Set down the material below line for line, exactly as it stands, omitting the pictures.

start PROVIDED DATA

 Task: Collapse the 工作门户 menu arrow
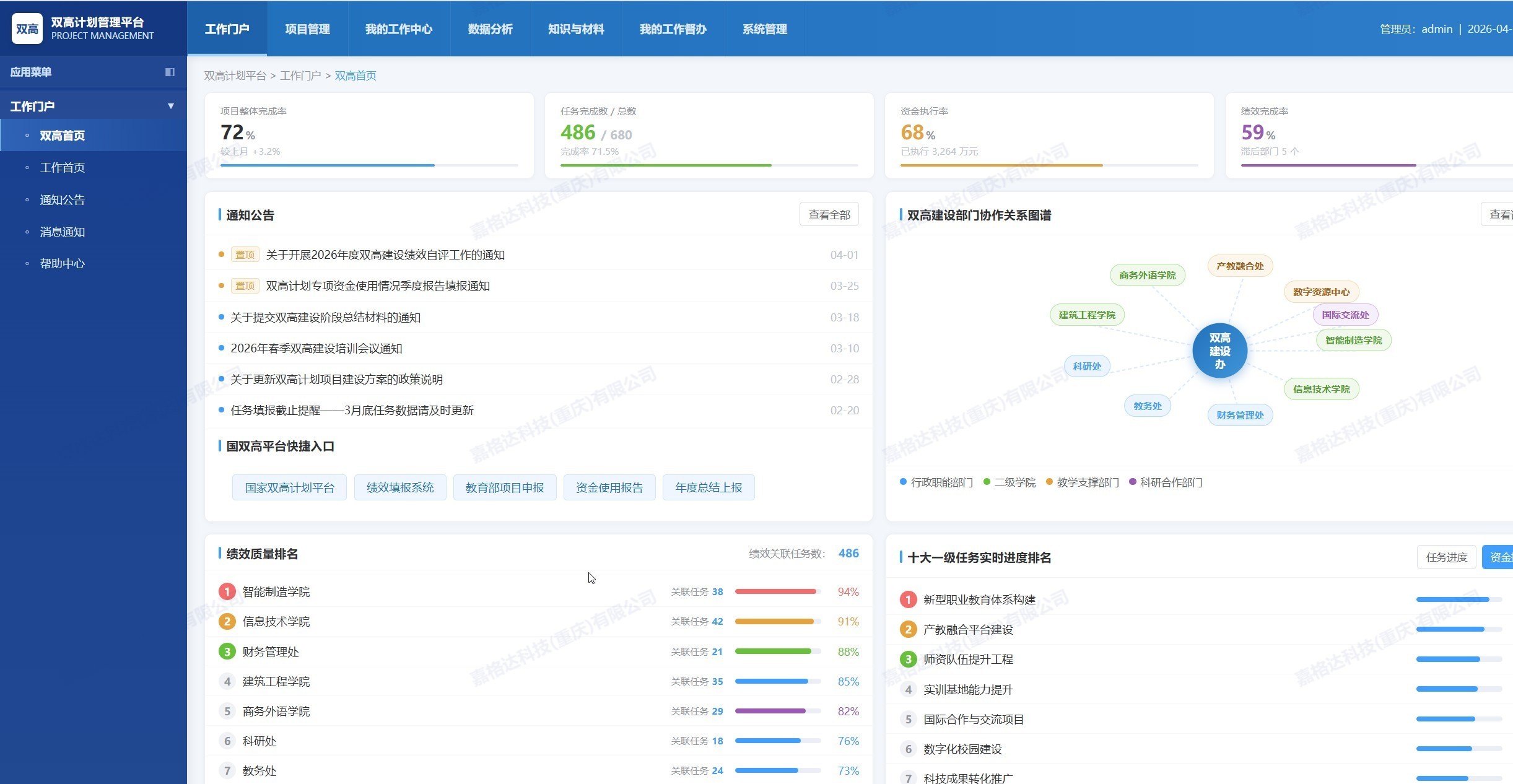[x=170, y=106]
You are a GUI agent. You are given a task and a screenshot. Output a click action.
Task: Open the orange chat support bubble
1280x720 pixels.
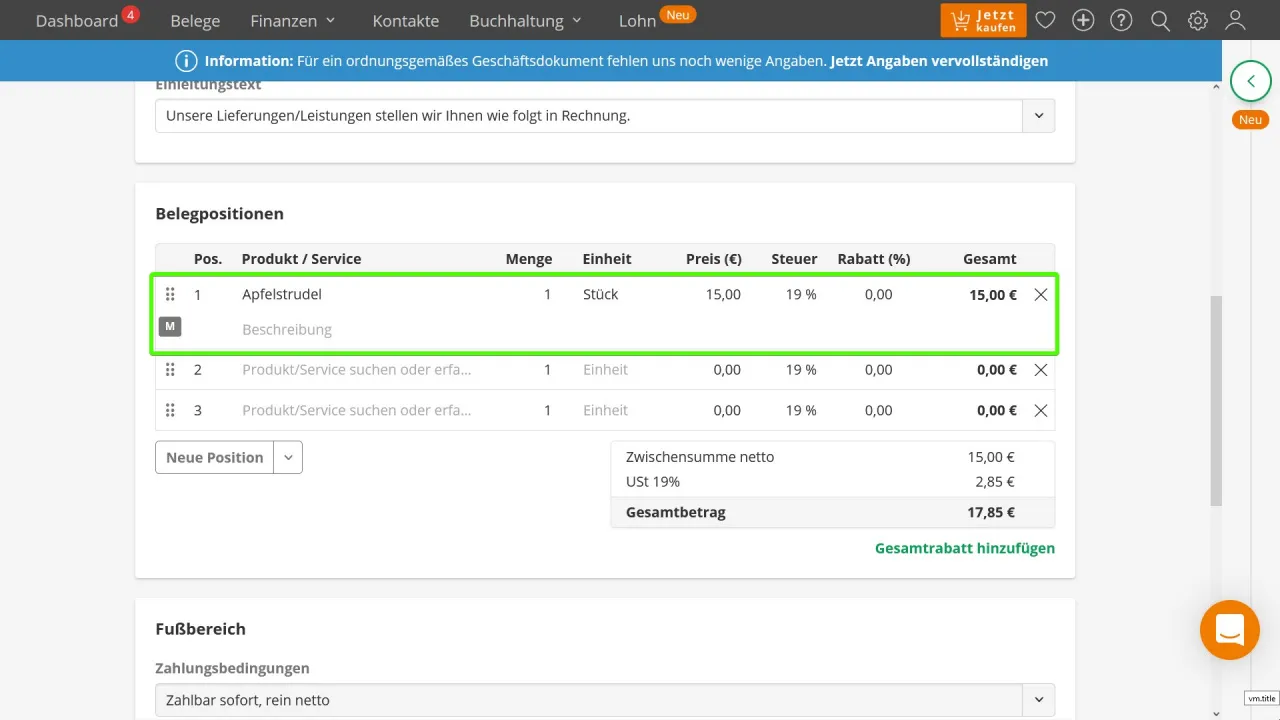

end PROVIDED DATA

= RESULT FOR THIS EXERCISE =
 Task: Collapse the 工作门户 menu arrow
[x=170, y=106]
You are a GUI agent. You are given a task and a screenshot. Output a click action.
Task: Open the orange chat support bubble
1280x720 pixels.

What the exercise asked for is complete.